Provide again, from the entries below, every line from the one containing "Continuar sin aceptar (53, 2457)" through the one containing "3-Dumbbell Squat: (124, 478)", exactly as written, and no other line.

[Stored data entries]
═══

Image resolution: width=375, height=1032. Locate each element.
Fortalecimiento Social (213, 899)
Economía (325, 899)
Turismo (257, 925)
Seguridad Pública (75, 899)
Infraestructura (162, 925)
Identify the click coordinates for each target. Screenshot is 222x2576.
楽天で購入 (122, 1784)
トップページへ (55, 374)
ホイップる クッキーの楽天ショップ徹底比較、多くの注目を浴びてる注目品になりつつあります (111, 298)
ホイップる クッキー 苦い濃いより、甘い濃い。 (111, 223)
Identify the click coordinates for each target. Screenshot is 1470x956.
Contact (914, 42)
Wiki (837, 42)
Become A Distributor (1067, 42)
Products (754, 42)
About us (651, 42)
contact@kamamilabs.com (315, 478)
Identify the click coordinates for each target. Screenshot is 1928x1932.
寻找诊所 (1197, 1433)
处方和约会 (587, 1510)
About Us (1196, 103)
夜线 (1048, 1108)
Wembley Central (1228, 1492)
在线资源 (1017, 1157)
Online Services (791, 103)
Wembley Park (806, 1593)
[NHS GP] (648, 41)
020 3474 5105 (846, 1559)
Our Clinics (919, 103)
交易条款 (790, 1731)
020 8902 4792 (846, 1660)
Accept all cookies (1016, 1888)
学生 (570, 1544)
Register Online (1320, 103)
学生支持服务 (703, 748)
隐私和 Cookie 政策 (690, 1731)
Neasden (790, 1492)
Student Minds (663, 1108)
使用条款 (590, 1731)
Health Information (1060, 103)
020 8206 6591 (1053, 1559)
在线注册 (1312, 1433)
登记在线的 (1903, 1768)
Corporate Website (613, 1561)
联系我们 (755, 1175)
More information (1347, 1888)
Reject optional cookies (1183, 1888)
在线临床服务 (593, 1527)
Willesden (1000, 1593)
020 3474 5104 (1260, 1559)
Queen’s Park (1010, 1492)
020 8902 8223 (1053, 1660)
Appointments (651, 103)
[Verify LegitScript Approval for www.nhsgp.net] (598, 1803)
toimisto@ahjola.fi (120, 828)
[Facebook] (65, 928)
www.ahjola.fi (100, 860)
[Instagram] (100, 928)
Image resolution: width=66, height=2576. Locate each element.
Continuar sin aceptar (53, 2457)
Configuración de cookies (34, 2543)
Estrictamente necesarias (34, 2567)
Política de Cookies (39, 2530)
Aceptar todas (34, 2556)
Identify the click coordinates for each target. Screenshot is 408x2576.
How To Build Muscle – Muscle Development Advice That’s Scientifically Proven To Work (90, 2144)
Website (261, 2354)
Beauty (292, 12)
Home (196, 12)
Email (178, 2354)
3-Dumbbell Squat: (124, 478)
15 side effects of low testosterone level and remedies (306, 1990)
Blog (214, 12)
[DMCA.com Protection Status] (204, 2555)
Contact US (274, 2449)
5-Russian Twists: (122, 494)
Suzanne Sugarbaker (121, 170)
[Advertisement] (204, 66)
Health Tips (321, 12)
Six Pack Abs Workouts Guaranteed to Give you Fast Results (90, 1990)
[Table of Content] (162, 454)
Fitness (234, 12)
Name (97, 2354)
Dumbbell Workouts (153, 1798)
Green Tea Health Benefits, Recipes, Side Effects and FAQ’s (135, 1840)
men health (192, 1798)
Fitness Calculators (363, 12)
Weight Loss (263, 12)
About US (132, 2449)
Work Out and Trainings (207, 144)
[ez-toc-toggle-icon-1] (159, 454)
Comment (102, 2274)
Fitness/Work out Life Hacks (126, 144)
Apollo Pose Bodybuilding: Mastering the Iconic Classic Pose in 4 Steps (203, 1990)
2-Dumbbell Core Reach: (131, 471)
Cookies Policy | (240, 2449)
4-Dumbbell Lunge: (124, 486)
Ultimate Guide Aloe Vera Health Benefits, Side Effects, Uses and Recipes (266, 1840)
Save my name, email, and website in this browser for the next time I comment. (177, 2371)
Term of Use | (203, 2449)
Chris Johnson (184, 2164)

═══

§ Exercise output:
Continuar sin aceptar (53, 2457)
Configuración de cookies (34, 2543)
Estrictamente necesarias (34, 2567)
Política de Cookies (39, 2530)
Aceptar todas (34, 2556)
Identify the click coordinates for each target. Screenshot is 408x2576.
How To Build Muscle – Muscle Development Advice That’s Scientifically Proven To Work (90, 2144)
Website (261, 2354)
Beauty (292, 12)
Home (196, 12)
Email (178, 2354)
3-Dumbbell Squat: (124, 478)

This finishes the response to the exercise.